**Exercise description**: Write out every line of the material as it stands, apart from the pictures.

☆ ☆ ☆ ☆ ☆ ☆ ☆

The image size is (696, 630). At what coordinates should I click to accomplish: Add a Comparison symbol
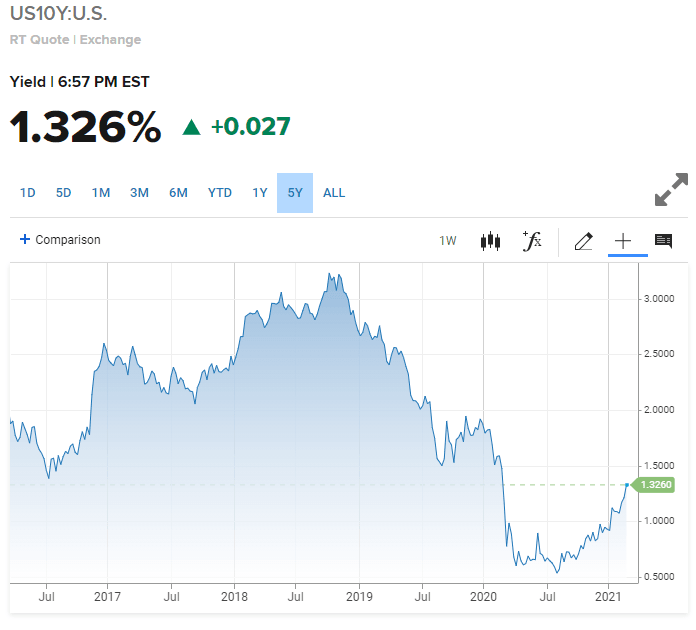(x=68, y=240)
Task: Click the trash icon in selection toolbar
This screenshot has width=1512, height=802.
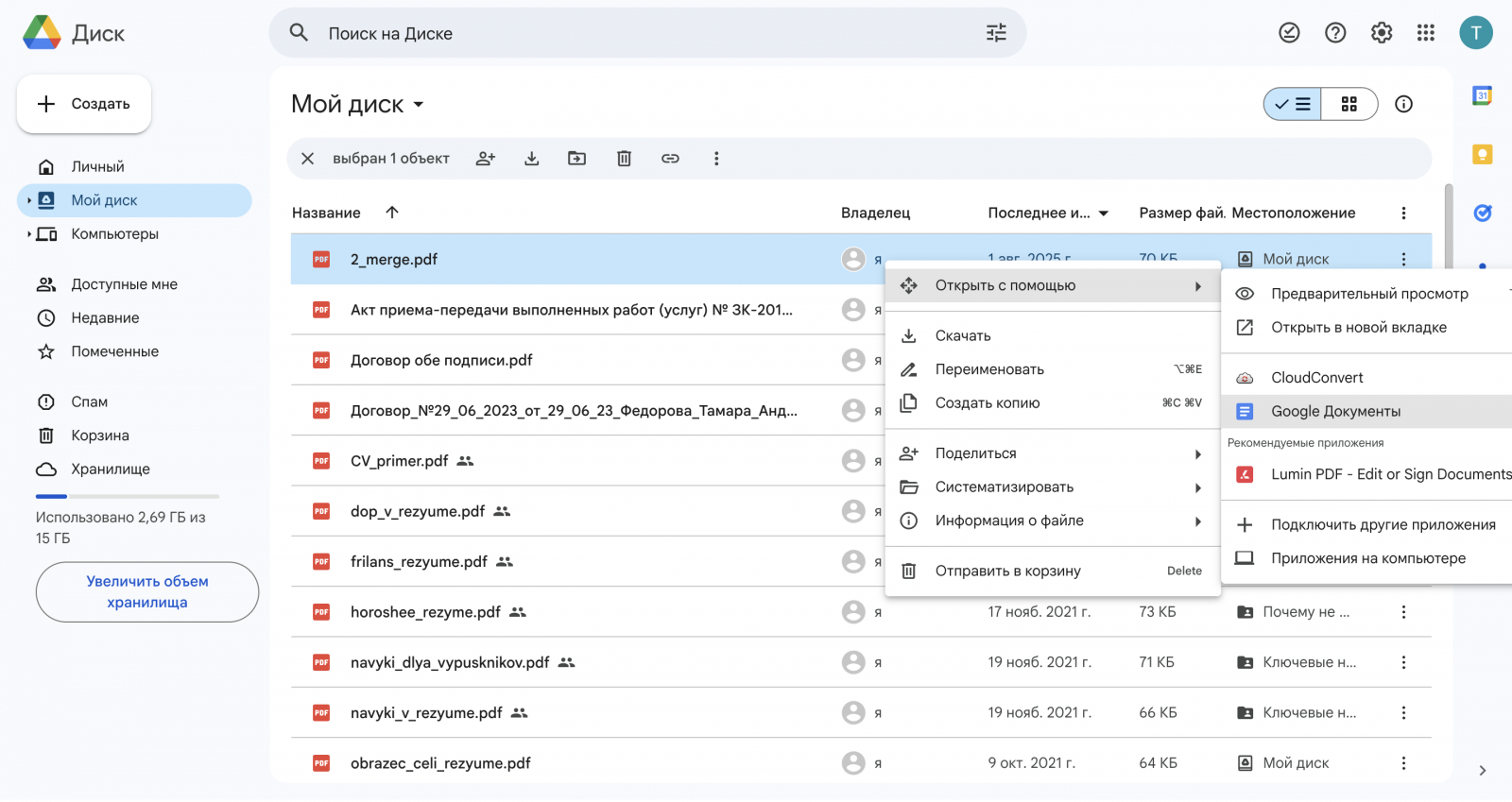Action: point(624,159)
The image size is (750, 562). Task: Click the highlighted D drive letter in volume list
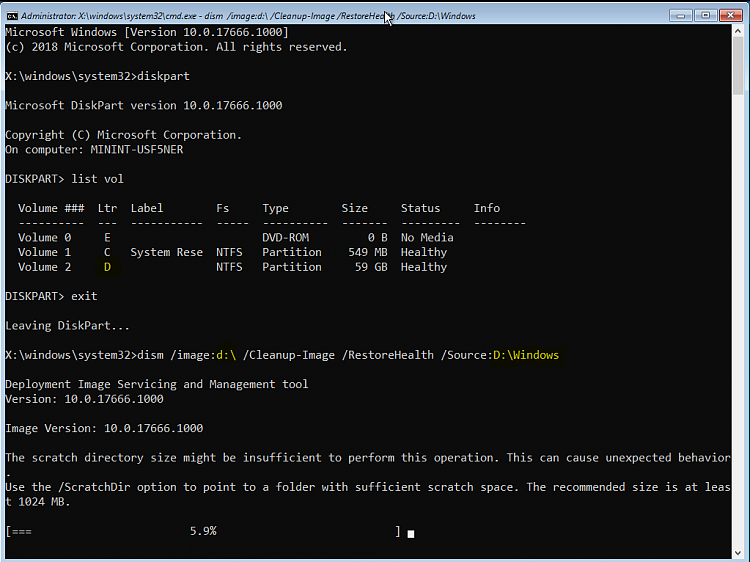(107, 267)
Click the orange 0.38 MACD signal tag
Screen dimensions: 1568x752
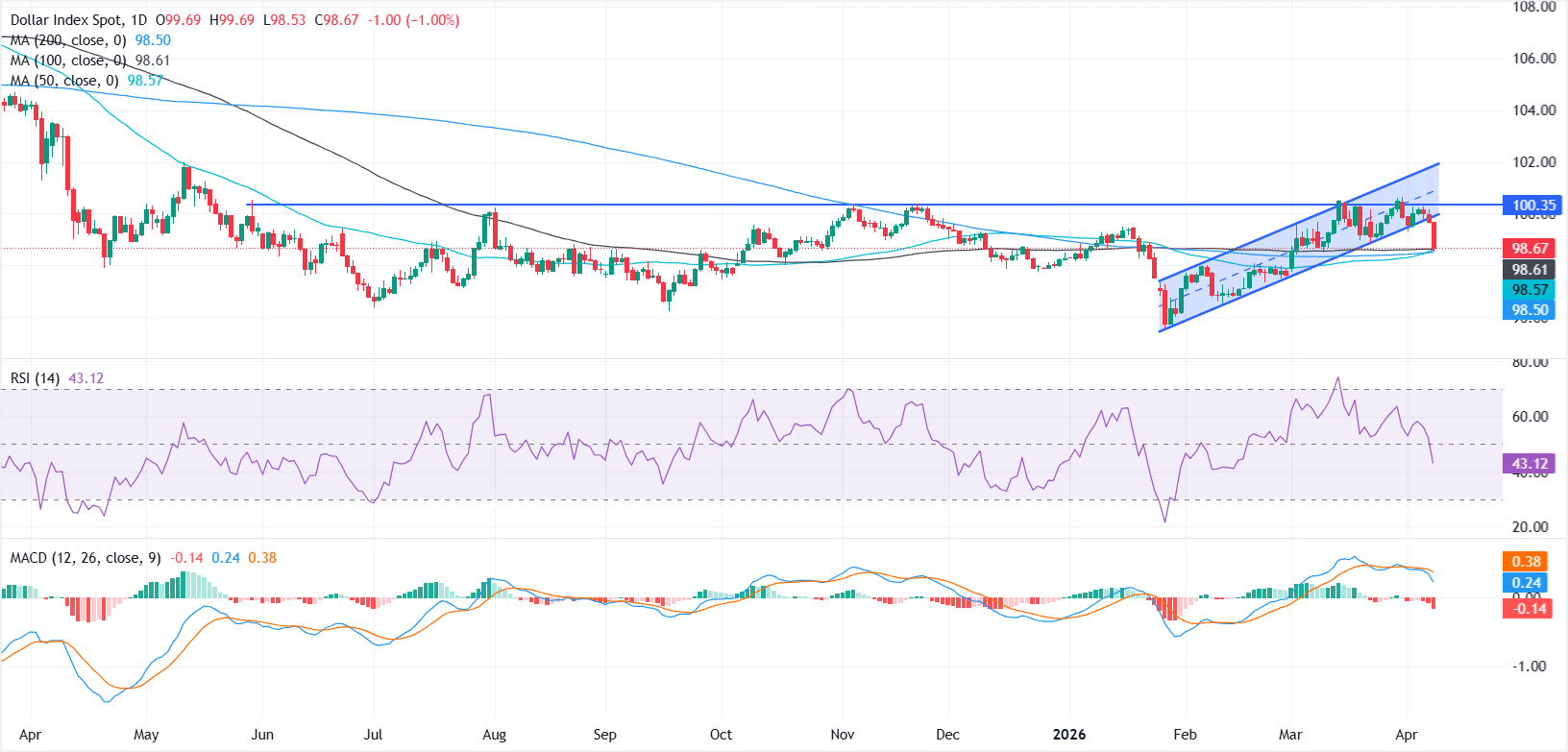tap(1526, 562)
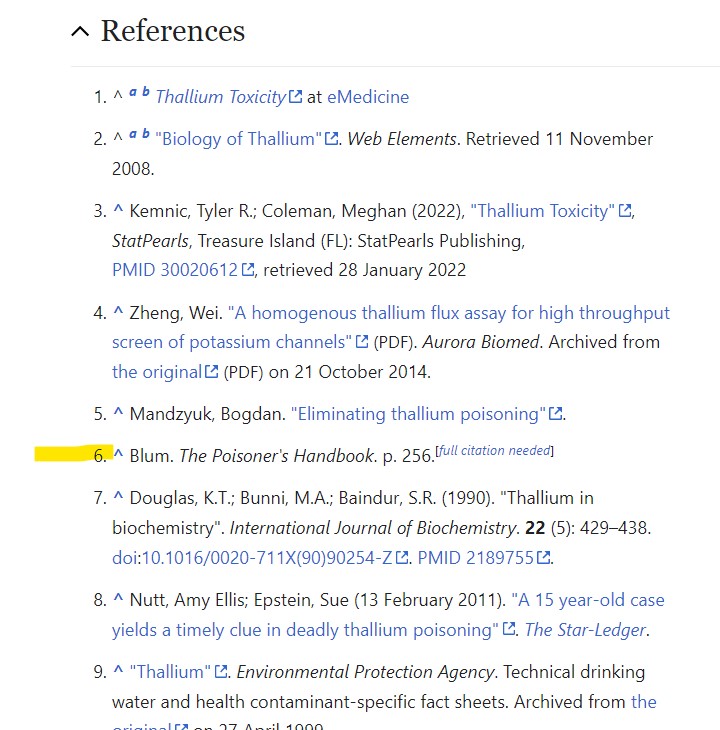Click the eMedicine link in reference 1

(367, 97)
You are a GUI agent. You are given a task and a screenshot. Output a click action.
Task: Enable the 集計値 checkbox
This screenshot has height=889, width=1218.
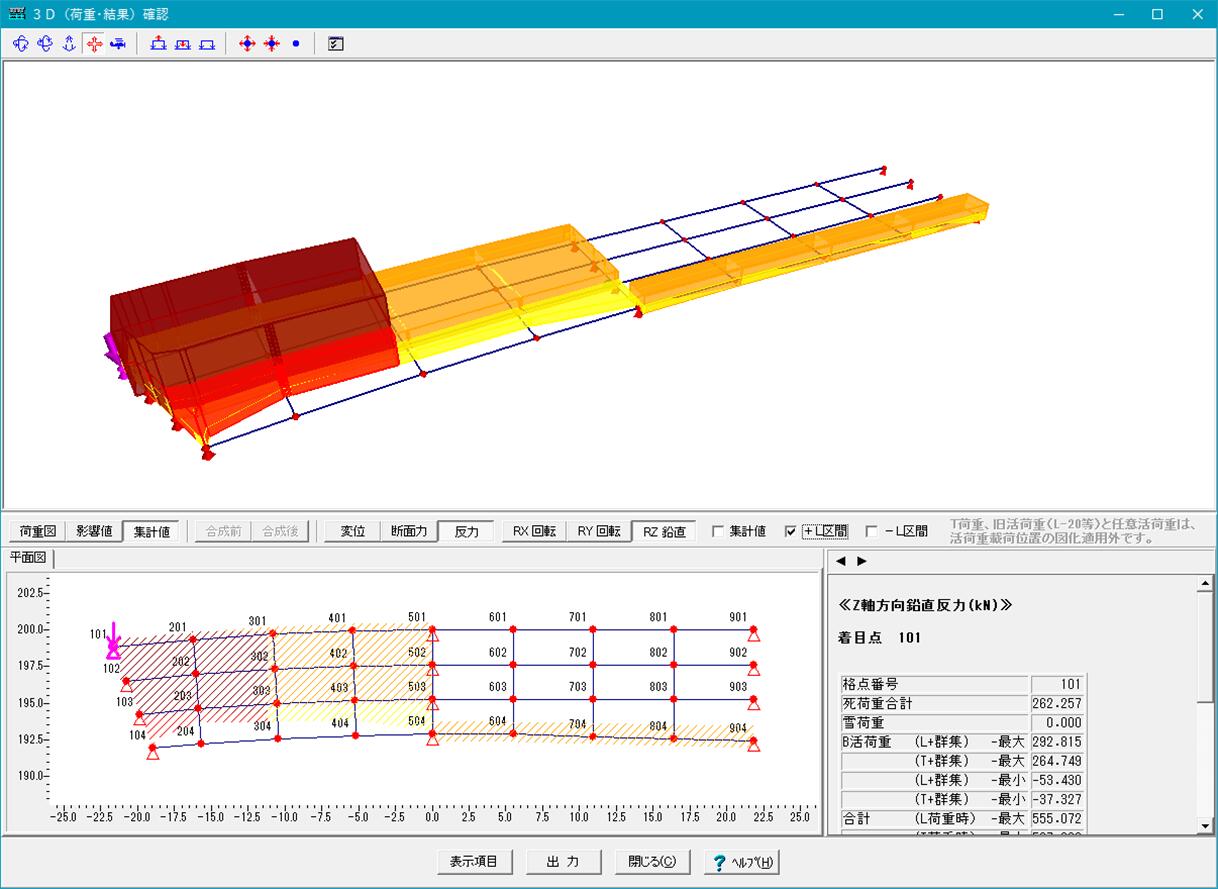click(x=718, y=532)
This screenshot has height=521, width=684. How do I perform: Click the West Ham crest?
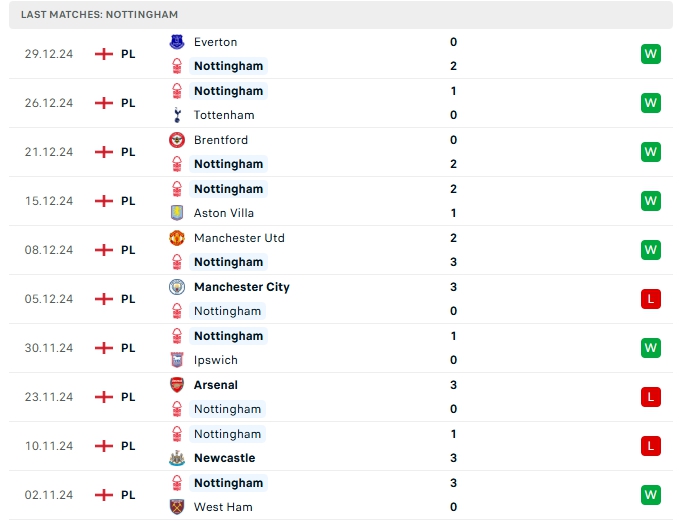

☆ ☆ ☆ ☆ ☆ ☆ ☆

**Result of this task**:
The image size is (696, 630). At what coordinates should I click to accomplish: Add a Comparison symbol
(x=68, y=240)
Task: Click the trash icon in selection toolbar
This screenshot has width=1512, height=802.
Action: point(624,159)
The image size is (750, 562). Task: Click the highlighted D drive letter in volume list
(107, 267)
Click the orange 0.38 MACD signal tag
Screen dimensions: 1568x752
tap(1526, 562)
Click the eMedicine link in reference 1

(367, 97)
You are a GUI agent. You are given a task and a screenshot. Output a click action.
Task: Enable the 集計値 checkbox
This screenshot has height=889, width=1218.
click(x=718, y=532)
This screenshot has height=521, width=684. How do I perform: Click the West Ham crest?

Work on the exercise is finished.